(Task data begins)
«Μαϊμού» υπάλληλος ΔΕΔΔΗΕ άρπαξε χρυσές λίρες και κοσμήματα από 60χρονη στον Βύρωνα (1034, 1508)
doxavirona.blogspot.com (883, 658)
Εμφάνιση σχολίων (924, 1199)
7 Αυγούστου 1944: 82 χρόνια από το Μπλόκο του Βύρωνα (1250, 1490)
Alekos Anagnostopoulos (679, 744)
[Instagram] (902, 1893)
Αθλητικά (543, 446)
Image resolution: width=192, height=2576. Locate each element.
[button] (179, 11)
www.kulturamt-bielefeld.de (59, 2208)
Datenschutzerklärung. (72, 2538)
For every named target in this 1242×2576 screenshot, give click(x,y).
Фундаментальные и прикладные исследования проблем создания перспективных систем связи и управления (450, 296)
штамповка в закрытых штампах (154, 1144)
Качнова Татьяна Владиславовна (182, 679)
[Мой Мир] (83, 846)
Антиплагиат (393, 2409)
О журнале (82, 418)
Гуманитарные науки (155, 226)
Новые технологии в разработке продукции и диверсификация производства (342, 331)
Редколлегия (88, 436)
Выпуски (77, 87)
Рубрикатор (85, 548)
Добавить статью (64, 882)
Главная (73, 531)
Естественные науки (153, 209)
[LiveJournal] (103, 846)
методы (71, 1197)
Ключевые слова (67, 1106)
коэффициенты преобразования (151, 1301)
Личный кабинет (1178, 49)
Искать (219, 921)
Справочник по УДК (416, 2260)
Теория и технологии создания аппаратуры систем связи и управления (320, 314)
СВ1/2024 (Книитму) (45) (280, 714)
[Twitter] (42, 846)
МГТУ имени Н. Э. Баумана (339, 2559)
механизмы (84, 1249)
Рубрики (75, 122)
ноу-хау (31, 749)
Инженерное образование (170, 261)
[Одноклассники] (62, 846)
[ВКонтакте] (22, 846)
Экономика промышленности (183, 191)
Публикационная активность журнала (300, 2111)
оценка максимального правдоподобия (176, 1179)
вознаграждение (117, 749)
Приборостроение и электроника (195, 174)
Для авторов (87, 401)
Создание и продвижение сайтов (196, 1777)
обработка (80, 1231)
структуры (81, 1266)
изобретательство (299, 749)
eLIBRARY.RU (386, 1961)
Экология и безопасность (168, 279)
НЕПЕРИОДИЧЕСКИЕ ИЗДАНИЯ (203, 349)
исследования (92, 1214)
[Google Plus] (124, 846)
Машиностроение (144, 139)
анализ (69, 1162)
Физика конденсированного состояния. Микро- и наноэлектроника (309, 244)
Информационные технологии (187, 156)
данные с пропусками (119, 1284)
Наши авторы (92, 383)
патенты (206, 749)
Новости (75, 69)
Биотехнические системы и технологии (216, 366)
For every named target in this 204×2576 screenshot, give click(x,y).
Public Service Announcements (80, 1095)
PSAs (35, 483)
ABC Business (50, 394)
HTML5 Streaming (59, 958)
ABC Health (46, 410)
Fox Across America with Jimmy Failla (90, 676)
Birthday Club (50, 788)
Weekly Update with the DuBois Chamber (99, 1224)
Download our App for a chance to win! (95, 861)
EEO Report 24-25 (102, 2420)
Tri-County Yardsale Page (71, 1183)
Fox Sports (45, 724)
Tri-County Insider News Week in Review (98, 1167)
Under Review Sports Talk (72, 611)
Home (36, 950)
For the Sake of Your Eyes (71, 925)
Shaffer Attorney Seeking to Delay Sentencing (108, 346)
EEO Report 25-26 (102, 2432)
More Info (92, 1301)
(Task data ends)
● **What the task requires**
Copy the entries above exactly, leaving none out.

● **Task output**
«Μαϊμού» υπάλληλος ΔΕΔΔΗΕ άρπαξε χρυσές λίρες και κοσμήματα από 60χρονη στον Βύρωνα (1034, 1508)
doxavirona.blogspot.com (883, 658)
Εμφάνιση σχολίων (924, 1199)
7 Αυγούστου 1944: 82 χρόνια από το Μπλόκο του Βύρωνα (1250, 1490)
Alekos Anagnostopoulos (679, 744)
[Instagram] (902, 1893)
Αθλητικά (543, 446)
Image resolution: width=192, height=2576. Locate each element.
[button] (179, 11)
www.kulturamt-bielefeld.de (59, 2208)
Datenschutzerklärung. (72, 2538)
For every named target in this 1242×2576 screenshot, give click(x,y).
Фундаментальные и прикладные исследования проблем создания перспективных систем связи и управления (450, 296)
штамповка в закрытых штампах (154, 1144)
Качнова Татьяна Владиславовна (182, 679)
[Мой Мир] (83, 846)
Антиплагиат (393, 2409)
О журнале (82, 418)
Гуманитарные науки (155, 226)
Новые технологии в разработке продукции и диверсификация производства (342, 331)
Редколлегия (88, 436)
Выпуски (77, 87)
Рубрикатор (85, 548)
Добавить статью (64, 882)
Главная (73, 531)
Естественные науки (153, 209)
[LiveJournal] (103, 846)
методы (71, 1197)
Ключевые слова (67, 1106)
коэффициенты преобразования (151, 1301)
Личный кабинет (1178, 49)
Искать (219, 921)
Справочник по УДК (416, 2260)
Теория и технологии создания аппаратуры систем связи и управления (320, 314)
СВ1/2024 (Книитму) (45) (280, 714)
[Twitter] (42, 846)
МГТУ имени Н. Э. Баумана (339, 2559)
механизмы (84, 1249)
Рубрики (75, 122)
ноу-хау (31, 749)
Инженерное образование (170, 261)
[Одноклассники] (62, 846)
[ВКонтакте] (22, 846)
Экономика промышленности (183, 191)
Публикационная активность журнала (300, 2111)
оценка максимального правдоподобия (176, 1179)
вознаграждение (117, 749)
Приборостроение и электроника (195, 174)
Для авторов (87, 401)
Создание и продвижение сайтов (196, 1777)
обработка (80, 1231)
структуры (81, 1266)
изобретательство (299, 749)
eLIBRARY.RU (386, 1961)
Экология и безопасность (168, 279)
НЕПЕРИОДИЧЕСКИЕ ИЗДАНИЯ (203, 349)
исследования (92, 1214)
[Google Plus] (124, 846)
Машиностроение (144, 139)
анализ (69, 1162)
Физика конденсированного состояния. Микро- и наноэлектроника (309, 244)
Информационные технологии (187, 156)
данные с пропусками (119, 1284)
Наши авторы (92, 383)
патенты (206, 749)
Новости (75, 69)
Биотехнические системы и технологии (216, 366)
For every named target in this 204×2576 screenshot, give click(x,y).
Public Service Announcements (80, 1095)
PSAs (35, 483)
ABC Business (50, 394)
HTML5 Streaming (59, 958)
ABC Health (46, 410)
Fox Across America with Jimmy Failla (90, 676)
Birthday Club (50, 788)
Weekly Update with the DuBois Chamber (99, 1224)
Download our App for a chance to win! (95, 861)
EEO Report 24-25 (102, 2420)
Tri-County Yardsale Page (71, 1183)
Fox Sports (45, 724)
Tri-County Insider News Week in Review (98, 1167)
Under Review Sports Talk (72, 611)
Home (36, 950)
For the Sake of Your Eyes (71, 925)
Shaffer Attorney Seeking to Delay Sentencing (108, 346)
EEO Report 25-26 (102, 2432)
More Info (92, 1301)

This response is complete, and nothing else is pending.